↓

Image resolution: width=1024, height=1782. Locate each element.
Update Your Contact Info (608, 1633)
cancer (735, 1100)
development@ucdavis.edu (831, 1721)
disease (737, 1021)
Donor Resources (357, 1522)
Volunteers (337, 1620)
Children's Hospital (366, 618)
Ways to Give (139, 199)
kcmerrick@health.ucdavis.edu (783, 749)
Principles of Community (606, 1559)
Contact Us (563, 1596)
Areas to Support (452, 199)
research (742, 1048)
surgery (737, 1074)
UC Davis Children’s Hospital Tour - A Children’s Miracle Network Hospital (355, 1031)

↑
↓

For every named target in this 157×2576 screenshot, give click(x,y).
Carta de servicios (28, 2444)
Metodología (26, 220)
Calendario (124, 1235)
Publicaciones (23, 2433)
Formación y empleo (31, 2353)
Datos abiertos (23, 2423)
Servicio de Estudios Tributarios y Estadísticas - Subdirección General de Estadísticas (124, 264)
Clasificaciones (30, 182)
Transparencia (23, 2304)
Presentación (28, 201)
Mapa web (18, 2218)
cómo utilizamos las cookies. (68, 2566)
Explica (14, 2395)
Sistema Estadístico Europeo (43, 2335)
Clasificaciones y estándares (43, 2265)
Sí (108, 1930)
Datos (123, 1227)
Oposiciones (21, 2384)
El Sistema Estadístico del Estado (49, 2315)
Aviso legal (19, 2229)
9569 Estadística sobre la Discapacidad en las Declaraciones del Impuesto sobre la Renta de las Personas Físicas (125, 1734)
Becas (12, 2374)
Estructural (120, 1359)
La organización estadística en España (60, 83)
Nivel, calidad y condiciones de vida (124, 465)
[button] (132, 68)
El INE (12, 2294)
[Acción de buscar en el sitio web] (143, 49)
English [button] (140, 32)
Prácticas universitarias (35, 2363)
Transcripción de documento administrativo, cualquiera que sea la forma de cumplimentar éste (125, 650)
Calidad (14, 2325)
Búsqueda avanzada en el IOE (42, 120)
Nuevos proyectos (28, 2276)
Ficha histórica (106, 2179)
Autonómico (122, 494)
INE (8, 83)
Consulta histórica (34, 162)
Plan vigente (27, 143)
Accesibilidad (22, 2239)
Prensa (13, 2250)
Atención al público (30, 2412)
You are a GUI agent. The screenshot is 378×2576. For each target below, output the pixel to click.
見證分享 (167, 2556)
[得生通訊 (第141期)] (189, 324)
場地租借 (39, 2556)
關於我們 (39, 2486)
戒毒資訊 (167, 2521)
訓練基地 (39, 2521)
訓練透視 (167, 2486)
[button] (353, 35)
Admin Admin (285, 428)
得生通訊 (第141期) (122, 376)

↑

- **What is required**: Starting at the line that has "Datos abiertos (23, 2423)" in the records above, restate word for word every line until the one that has "Aviso legal (19, 2229)", and include that one as well.

- **Response**:
Datos abiertos (23, 2423)
Servicio de Estudios Tributarios y Estadísticas - Subdirección General de Estadísticas (124, 264)
Clasificaciones (30, 182)
Transparencia (23, 2304)
Presentación (28, 201)
Mapa web (18, 2218)
cómo utilizamos las cookies. (68, 2566)
Explica (14, 2395)
Sistema Estadístico Europeo (43, 2335)
Clasificaciones y estándares (43, 2265)
Sí (108, 1930)
Datos (123, 1227)
Oposiciones (21, 2384)
El Sistema Estadístico del Estado (49, 2315)
Aviso legal (19, 2229)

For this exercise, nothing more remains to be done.